● **Stated problem**: Extract every line of the data below verbatim, keeping the original order and wording.

Stored dataset entries
----

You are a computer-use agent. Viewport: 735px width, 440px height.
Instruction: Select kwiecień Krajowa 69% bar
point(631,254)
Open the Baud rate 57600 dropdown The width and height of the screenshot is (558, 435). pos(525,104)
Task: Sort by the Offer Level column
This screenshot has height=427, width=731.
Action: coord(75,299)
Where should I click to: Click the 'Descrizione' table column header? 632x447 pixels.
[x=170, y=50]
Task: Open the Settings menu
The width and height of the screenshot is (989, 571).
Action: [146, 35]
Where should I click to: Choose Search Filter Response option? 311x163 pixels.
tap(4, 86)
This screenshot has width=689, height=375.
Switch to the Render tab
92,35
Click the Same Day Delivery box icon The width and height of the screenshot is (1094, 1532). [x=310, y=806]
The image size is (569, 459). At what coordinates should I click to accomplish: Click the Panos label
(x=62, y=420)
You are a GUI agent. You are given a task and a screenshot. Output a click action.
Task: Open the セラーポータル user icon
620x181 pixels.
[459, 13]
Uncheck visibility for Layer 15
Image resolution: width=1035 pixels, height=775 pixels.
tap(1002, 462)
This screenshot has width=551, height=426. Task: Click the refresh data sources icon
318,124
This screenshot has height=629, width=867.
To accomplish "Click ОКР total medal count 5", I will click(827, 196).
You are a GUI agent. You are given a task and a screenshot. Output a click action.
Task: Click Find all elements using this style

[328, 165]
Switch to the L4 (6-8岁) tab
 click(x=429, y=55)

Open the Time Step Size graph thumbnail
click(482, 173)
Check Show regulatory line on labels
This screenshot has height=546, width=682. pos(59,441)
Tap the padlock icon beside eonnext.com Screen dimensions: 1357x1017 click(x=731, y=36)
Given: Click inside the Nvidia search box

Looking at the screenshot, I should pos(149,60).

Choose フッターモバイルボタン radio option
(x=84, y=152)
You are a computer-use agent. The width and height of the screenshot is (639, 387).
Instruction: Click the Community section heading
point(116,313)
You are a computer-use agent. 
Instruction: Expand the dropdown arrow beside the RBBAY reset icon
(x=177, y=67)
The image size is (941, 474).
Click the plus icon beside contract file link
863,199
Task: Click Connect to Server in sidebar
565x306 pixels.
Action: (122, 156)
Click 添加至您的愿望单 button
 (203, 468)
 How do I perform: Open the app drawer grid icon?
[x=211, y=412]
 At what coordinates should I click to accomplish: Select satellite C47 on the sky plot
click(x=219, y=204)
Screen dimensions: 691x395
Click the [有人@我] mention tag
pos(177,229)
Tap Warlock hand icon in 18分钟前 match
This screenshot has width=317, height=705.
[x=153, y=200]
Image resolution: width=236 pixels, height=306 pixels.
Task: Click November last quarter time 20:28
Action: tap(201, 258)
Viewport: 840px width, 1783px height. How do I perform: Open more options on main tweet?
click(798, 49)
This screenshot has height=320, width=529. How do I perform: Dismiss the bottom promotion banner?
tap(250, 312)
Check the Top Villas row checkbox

----

● **Task solution**:
You are a computer-use agent. Viewport: 735px width, 440px height.
Instruction: Select kwiecień Krajowa 69% bar
point(631,254)
Open the Baud rate 57600 dropdown The width and height of the screenshot is (558, 435). pos(525,104)
Task: Sort by the Offer Level column
This screenshot has height=427, width=731.
Action: coord(75,299)
Where should I click to: Click the 'Descrizione' table column header? 632x447 pixels.
[x=170, y=50]
Task: Open the Settings menu
The width and height of the screenshot is (989, 571).
Action: [146, 35]
Where should I click to: Choose Search Filter Response option? 311x163 pixels.
tap(4, 86)
This screenshot has width=689, height=375.
Switch to the Render tab
92,35
Click the Same Day Delivery box icon The width and height of the screenshot is (1094, 1532). [x=310, y=806]
The image size is (569, 459). At what coordinates should I click to accomplish: Click the Panos label
(x=62, y=420)
You are a GUI agent. You are given a task and a screenshot. Output a click action.
Task: Open the セラーポータル user icon
620x181 pixels.
[459, 13]
Uncheck visibility for Layer 15
Image resolution: width=1035 pixels, height=775 pixels.
tap(1002, 462)
This screenshot has width=551, height=426. Task: Click the refresh data sources icon
318,124
This screenshot has height=629, width=867.
To accomplish "Click ОКР total medal count 5", I will click(827, 196).
You are a GUI agent. You are given a task and a screenshot. Output a click action.
Task: Click Find all elements using this style

[328, 165]
Switch to the L4 (6-8岁) tab
 click(x=429, y=55)

Open the Time Step Size graph thumbnail
click(482, 173)
Check Show regulatory line on labels
This screenshot has height=546, width=682. pos(59,441)
Tap the padlock icon beside eonnext.com Screen dimensions: 1357x1017 click(x=731, y=36)
Given: Click inside the Nvidia search box

Looking at the screenshot, I should pos(149,60).

Choose フッターモバイルボタン radio option
(x=84, y=152)
You are a computer-use agent. The width and height of the screenshot is (639, 387).
Instruction: Click the Community section heading
point(116,313)
You are a computer-use agent. 
Instruction: Expand the dropdown arrow beside the RBBAY reset icon
(x=177, y=67)
The image size is (941, 474).
Click the plus icon beside contract file link
863,199
Task: Click Connect to Server in sidebar
565x306 pixels.
Action: (122, 156)
Click 添加至您的愿望单 button
 (203, 468)
 How do I perform: Open the app drawer grid icon?
[x=211, y=412]
 At what coordinates should I click to accomplish: Select satellite C47 on the sky plot
click(x=219, y=204)
Screen dimensions: 691x395
Click the [有人@我] mention tag
pos(177,229)
Tap Warlock hand icon in 18分钟前 match
This screenshot has width=317, height=705.
[x=153, y=200]
Image resolution: width=236 pixels, height=306 pixels.
Task: Click November last quarter time 20:28
Action: tap(201, 258)
Viewport: 840px width, 1783px height. How do I perform: Open more options on main tweet?
click(798, 49)
This screenshot has height=320, width=529. How do I perform: Dismiss the bottom promotion banner?
tap(250, 312)
Check the Top Villas row checkbox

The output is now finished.